Ephraim, genannt Frajim, hatte schon früh eine unbeherrschte Unterlippe; sie war väterliches und mütterliches Erbteil zugleich. Seine Mutter fürchtete, die Lippe verriete die späteren Begierden, und hätte viel für die Macht gegeben, diese Form des Mundes zurückzunehmen. Zum Teil glich die Nase den Makel aus, zum Teil die Stirn: der Mund verriet die gröberen Instinkte, die Nase aber war edel, die Stirne klug. Frajim Feingolds Vater berief sich auf sie, wenn er dem Sohne eine große Zukunft weissagte.

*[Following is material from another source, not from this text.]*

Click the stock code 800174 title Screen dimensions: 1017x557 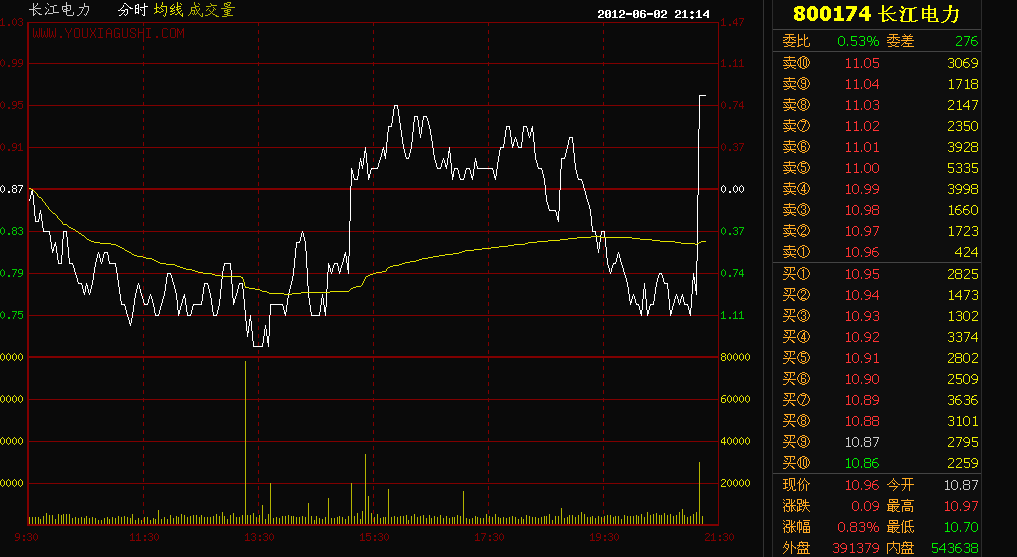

Doch die Unruhe der Mutter blieb: Sinnlichkeit, das wußte sie, verliert sich erst im Alter, Vornehmheit schon früh, und Klugheit – nun, es kommt auf die Art an, in der sie sich zeigt; ihr waren kluge Männer bekannt, denen war es übel genug ergangen im Leben, und gestorben waren sie im tiefsten Elend.

In jedem Fall erkannten Ephraims Eltern ihre Aufgabe, den Sohn zu einem großen Mann zu machen. Die Voraussetzungen für seine Laufbahn, natürlich als Kaufmann, waren erst zu schaffen. Sie waren in Piaseczno nicht vorhanden, aber vielleicht in Warschau, vielleicht in Lodz.

Sie entschieden sich nicht für die eine, nicht für die andere Stadt, sie entschieden sich überhaupt nicht für den Osten, ihre Entscheidung fiel für Berlin; Deutschland stand in ihren Augen hoch, vor allem stand Polen in ihren Augen sehr viel tiefer. In Deutschland konnten Juden um das Jahr 1927 in jedes Amt gelangen, konnten vor allem als Kaufleute sich frei entfalten. In Polen wurden einige Juden höhere Beamte, Lokomotivführer aber, Schaffner und Briefträger durften sie nicht werden; sie drängten in 8 diese unteren Stellen, aber man ließ sie nicht hinein. Man sah lieber zwei bis drei Millionen Juden ersticken in unsäglich bescheidenen Handwerken, in einem Handel, der eine Karikatur seiner selbst war. Sechs Juden rissen einem Verkäufer die alte Hose aus der Hand; hinterher machte sie den Weg durch alle sechs Läden – ach, das waren keine Läden, es waren Verschläge und Regale.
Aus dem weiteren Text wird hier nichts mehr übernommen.